Concretar expectativas democráticas no se reduce a jugar a la certificación de garantías procesales. El aseguramiento de la vida, la garantía de salud y bienestar, el mejoramiento de las condiciones económicas personales y colectivas, el disfrute de bienes sociales que reduzcan brechas de desigualdad, la confianza en la cesión de las potestades de actuación política directa, y los demás fines sociales y colectivos, no puede hacerse mientras la intimidad entre decisores de oficio y señores de la economía concentra a su favor los placeres del poder.
Quienes no duermen bajo tales sábanas, seriamente afectados por el desdibujamiento de los propósitos del Estado Social y Democrático de Derecho, tiritan mientras resisten las heladas corrientes de la condición económica y social pauperizada y deficitaria; por las que no sólo acopian vulnerabilidades, sino también acrecientan sus malquerencias y animadversiones contra quienes avivan su condición miserable.
Para estas y estos, el derrotero de la emancipación humana, sin romanticismo estéril ni obcecación ciega, reclama que la democracia rete las convenciones del usufructo particularista, alcanzando mayores niveles de vinculación beneficiosa y escalamiento colectivo hacia lo común. Esto es lo que se expresa cuando se reclama una mejor sociedad.
El acento de la opinión pública hoy no estriba, y antes tampoco, sobre las definiciones de la democracia, su redefinición cosmética o su renovación elucubradora.

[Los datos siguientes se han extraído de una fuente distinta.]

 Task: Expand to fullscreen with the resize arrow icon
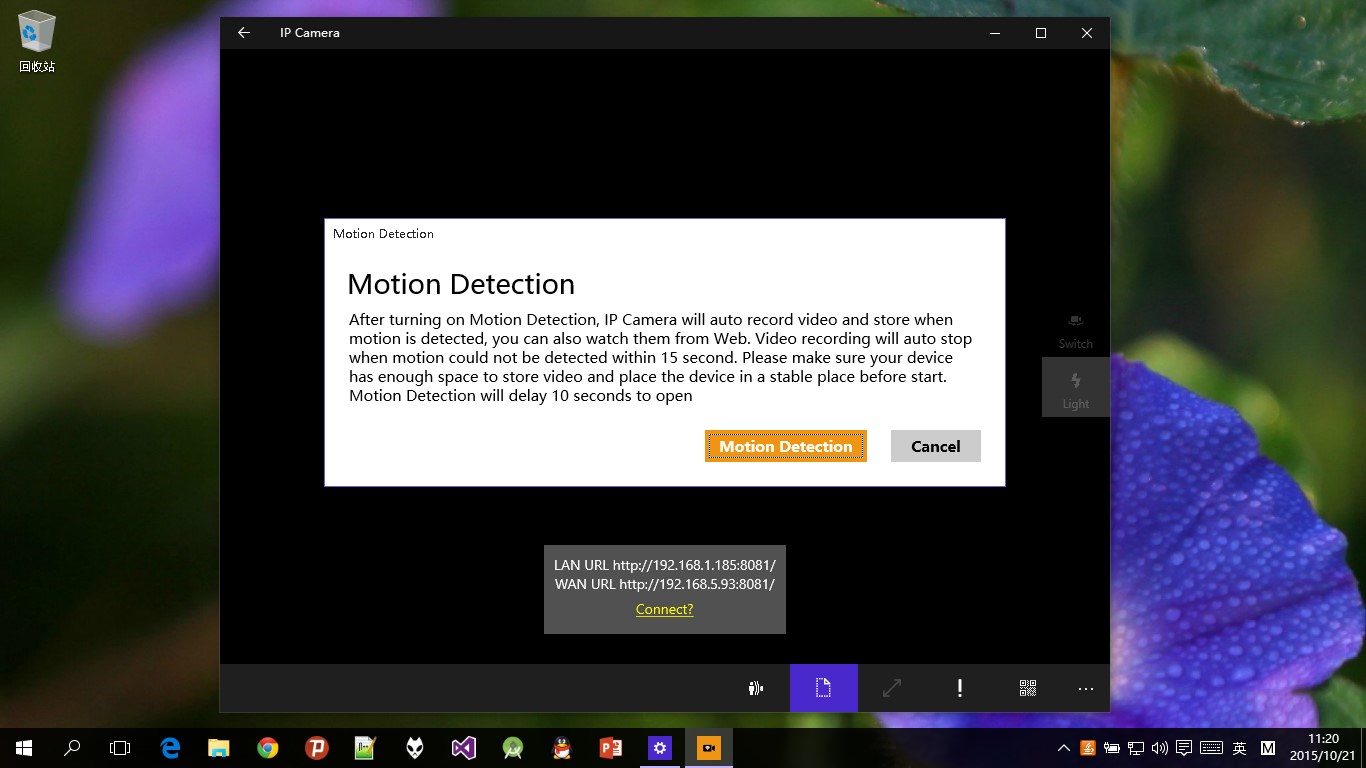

Justamente por ello han retrocedido las teorías que afirmaban la inmediatez del acontecimiento y la consolidación de una historia sin sujeto ni fin, ante la palmaria evidencia de que tales posturas comportan un carácter instrumental, determinista o, en el mejor de los casos, retardatario de la acción movilizatoria y transformadora.
Como advertencia, ante la parsimonia reformista de la política convertida en un mero espectáculo al que resultan ajenos los problemas del poder real y la dinámica emancipatoria, crece el clamor del sujeto constituyente. Las oleadas coléricas y desvertebradoras escenificadas en lo que va del siglo XXI, confirman que dedicarse a especular qué quiere la gente, o desconsiderar sus expectativas de cambio económico y transformación social sustancial, hace imposible la democracia, alentando voces radicalizadas y violentas; las mismas que siempre han recelado de que se manifieste algún poder en las urnas.
En una época de precaria imaginación política, si la representación no asegura que la toma de decisiones conjugue el bienestar para un nosotros ampliamente inclusivo, se acrecienta la pesadumbre con una forma mecánica de la democracia, cuyo equipamiento institucional se muestra deslucido, pequeño, estéril, incluso inconveniente y hasta innecesario.
Si es que la democracia no logra desbloquear las trampas del malestar; tal como lo expresa la legión de individuos sufrientes que se levantan en autoconvocatorias y airadas protestas sostenidas por todo el orbe contra una versión infecunda del gobierno común, podría caerse, víctima de su propia imposibilidad, alimentando miedos incandescentes.
ADENDA: La caída de una u otra reforma, por bloqueo parlamentario al ejecutivo, es un llamado a que la izquierda gobernante reajuste sus métodos de presión y eleve su capacidad decisional frente a los poderes reales en las sociedades estamentales que tenemos.